Depuis plus d’une décennie, les États-Unis et la Chine sont engagés dans une guerre commerciale. La Chine, avec un succès croissant, tente de s’émanciper des échanges inégaux imposés par Washington. Profitant de l’approfondissement des liens économiques entre Pékin et Moscou, les États-Unis cherchent à rallier les pays européens à leur politique agressive, en faisant de la rivalité avec la Chine un objectif fondamental de l’OTAN.
La réunion a particulièrement mis en lumière les préoccupations des membres de l’OTAN concernant la politique étrangère chinoise. Une déclaration conjointe a souligné le rôle de la Chine en tant que soutien stratégique de la Russie dans la guerre en Ukraine. En fournissant à la Russie des composants à double usage, Pékin contribue à l’effort de guerre russe, ce qui constitue une menace pour la sécurité euro-atlantique. L’OTAN appelle la Chine à cesser tout soutien matériel et politique à la Russie, soulignant que cela pourrait nuire à ses propres intérêts et à sa réputation internationale.

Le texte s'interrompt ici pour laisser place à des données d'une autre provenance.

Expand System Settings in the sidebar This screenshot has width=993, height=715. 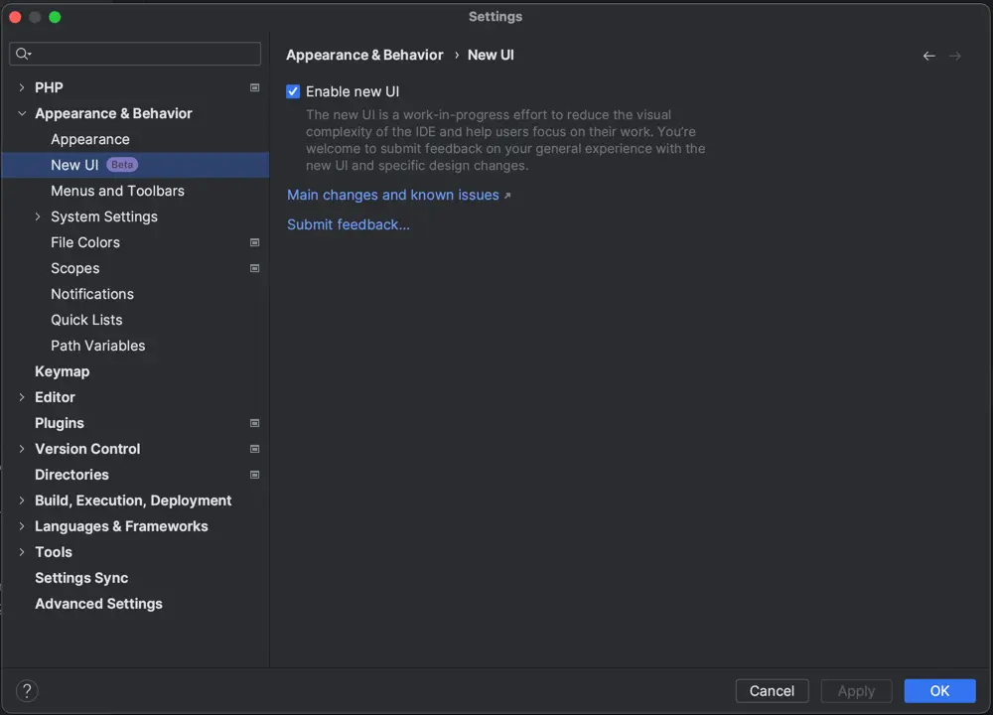pyautogui.click(x=38, y=216)
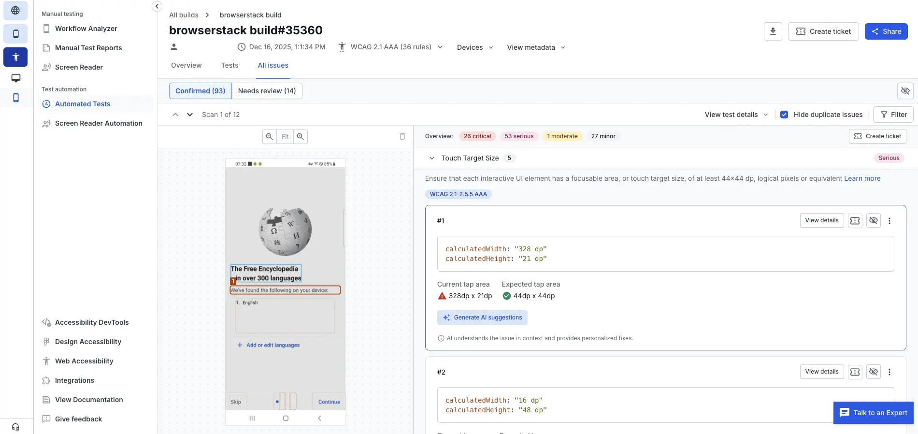The height and width of the screenshot is (434, 918).
Task: Filter by 26 critical severity badge
Action: [477, 136]
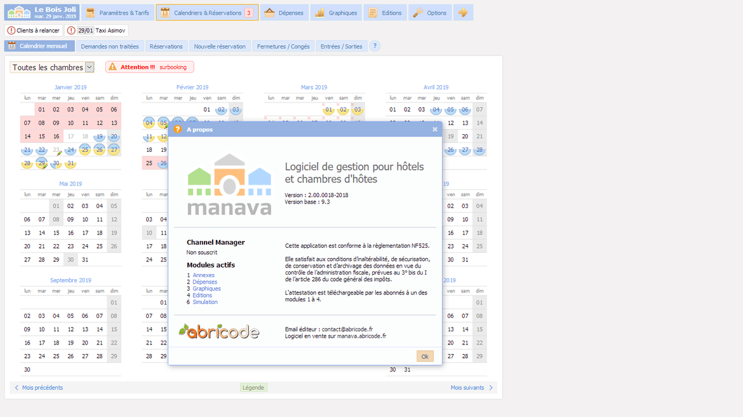The width and height of the screenshot is (743, 417).
Task: Open the Annexes module link
Action: 203,275
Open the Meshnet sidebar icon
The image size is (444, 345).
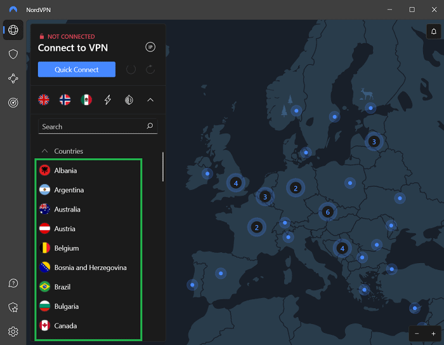13,78
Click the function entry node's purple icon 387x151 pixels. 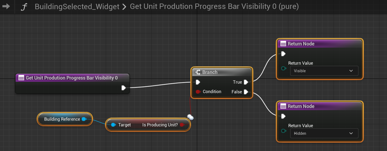[21, 78]
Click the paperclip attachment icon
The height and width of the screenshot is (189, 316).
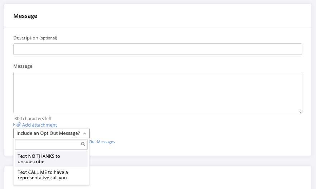tap(19, 125)
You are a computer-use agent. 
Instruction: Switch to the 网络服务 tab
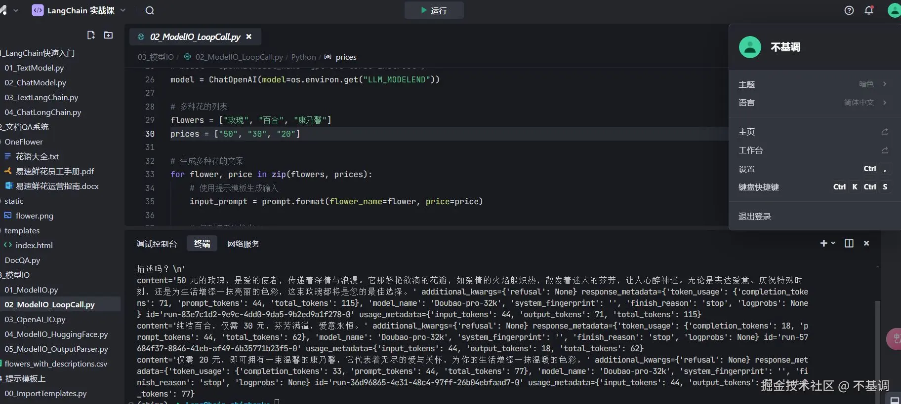(x=243, y=244)
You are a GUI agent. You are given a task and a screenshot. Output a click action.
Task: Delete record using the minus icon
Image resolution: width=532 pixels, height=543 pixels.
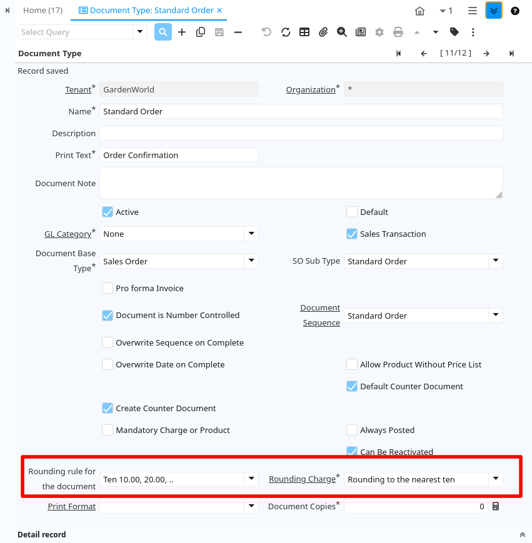238,32
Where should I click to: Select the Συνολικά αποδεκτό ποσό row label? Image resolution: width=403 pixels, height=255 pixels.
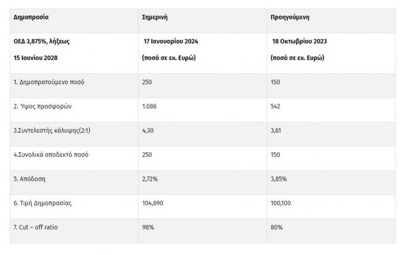point(51,155)
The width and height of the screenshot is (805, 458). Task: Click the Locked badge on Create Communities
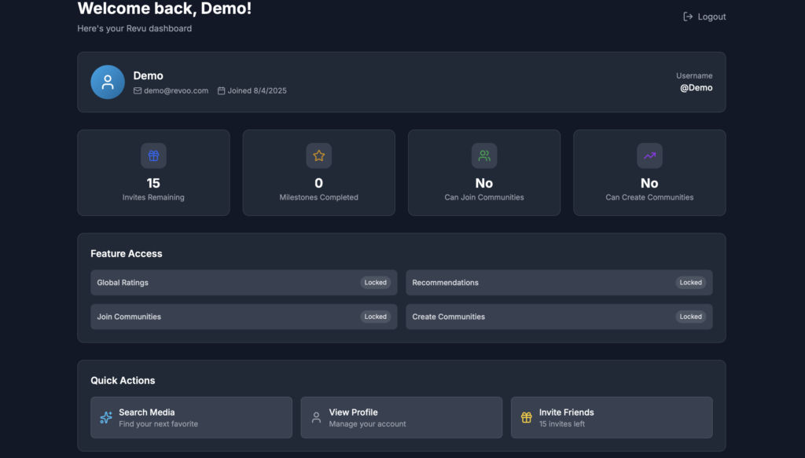coord(690,317)
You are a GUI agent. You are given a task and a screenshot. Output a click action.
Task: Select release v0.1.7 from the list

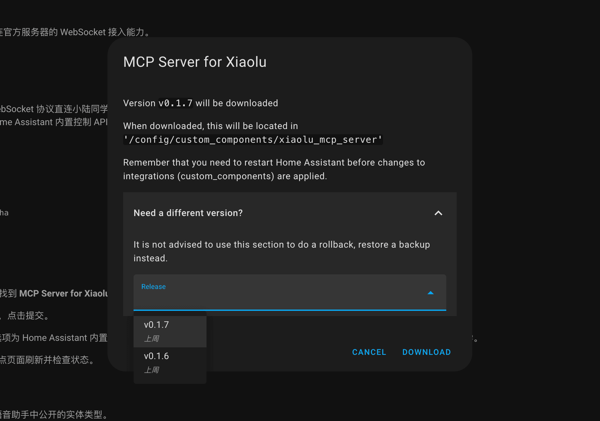170,331
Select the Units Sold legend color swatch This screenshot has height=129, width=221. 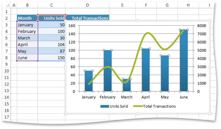(105, 106)
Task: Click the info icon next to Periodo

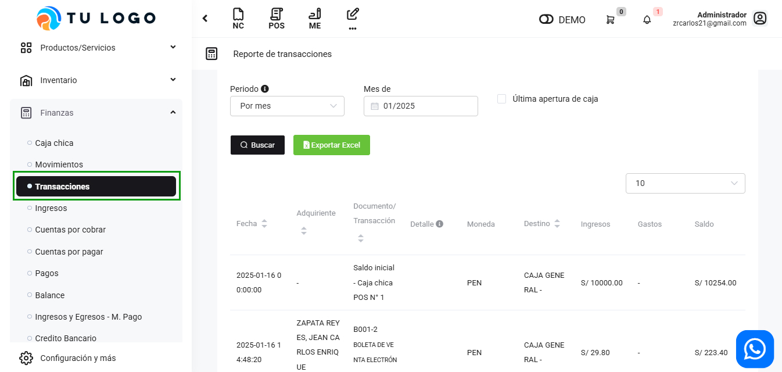Action: pos(265,89)
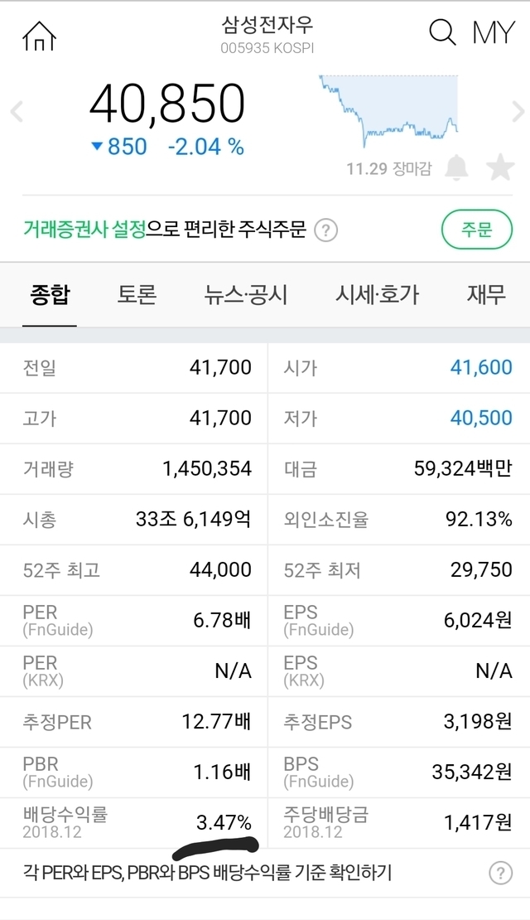Go to the home screen icon
530x920 pixels.
pyautogui.click(x=39, y=34)
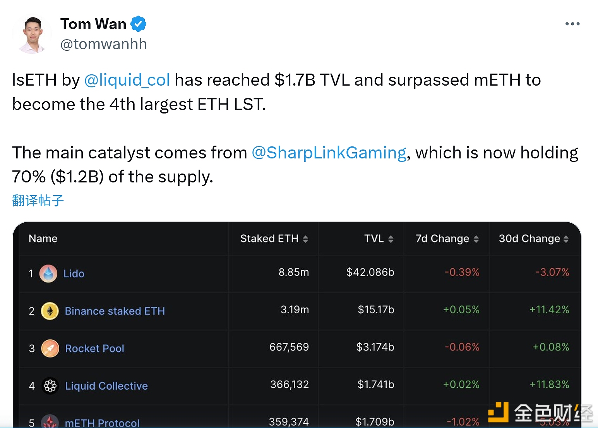Open the three-dot more options menu
The height and width of the screenshot is (428, 598).
pos(572,24)
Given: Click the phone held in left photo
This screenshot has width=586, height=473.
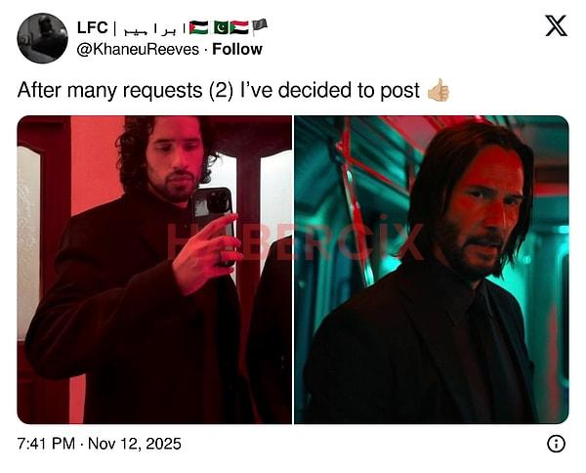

La Russie, affectée par la fermeture du marché énergétique européen, redirige ses exportations vers la Chine, malgré la capacité limitée du marché chinois à absorber ces flux. En retour, la Chine exporte des produits manufacturés et des composants militaires vers la Russie. Cependant, ces produits ne suffisent pas à compenser les difficultés de l’industrie militaire russe, privée des technologies européennes.
Antony Blinken, secrétaire d’État américain, a clairement exposé la stratégie des États-Unis : démanteler les cloisons entre l’Europe, l’Asie et les États-Unis pour inclure les alliés européens dans la guerre commerciale contre Pékin. Il a insisté sur l’assistance chinoise à la Russie, que l’OTAN tend à surévaluer, pour rallier les pays européens à la politique indopacifique américaine.
Les divisions internes dans l’OTAN auront des répercussions sur l’Europe.
La stratégie américaine de décloisonnement, visant à étendre la guerre commerciale sino-américaine à l’Europe, ne fait pas l’unanimité parmi les puissances européennes, exacerbant les divisions internes de l’OTAN. La France, par exemple, estime que l’OTAN n’a pas vocation à s’impliquer dans l’Indopacifique. Emmanuel Macron a déclaré : « Il ne s’agit nullement de rentrer dans une logique de bloc. Il nous faut bâtir des coopérations mais en aucun cas faire de l’OTAN une alliance de défense qui aurait à se déployer en Asie-Pacifique ». Pour la France, la priorité reste la menace russe en Ukraine.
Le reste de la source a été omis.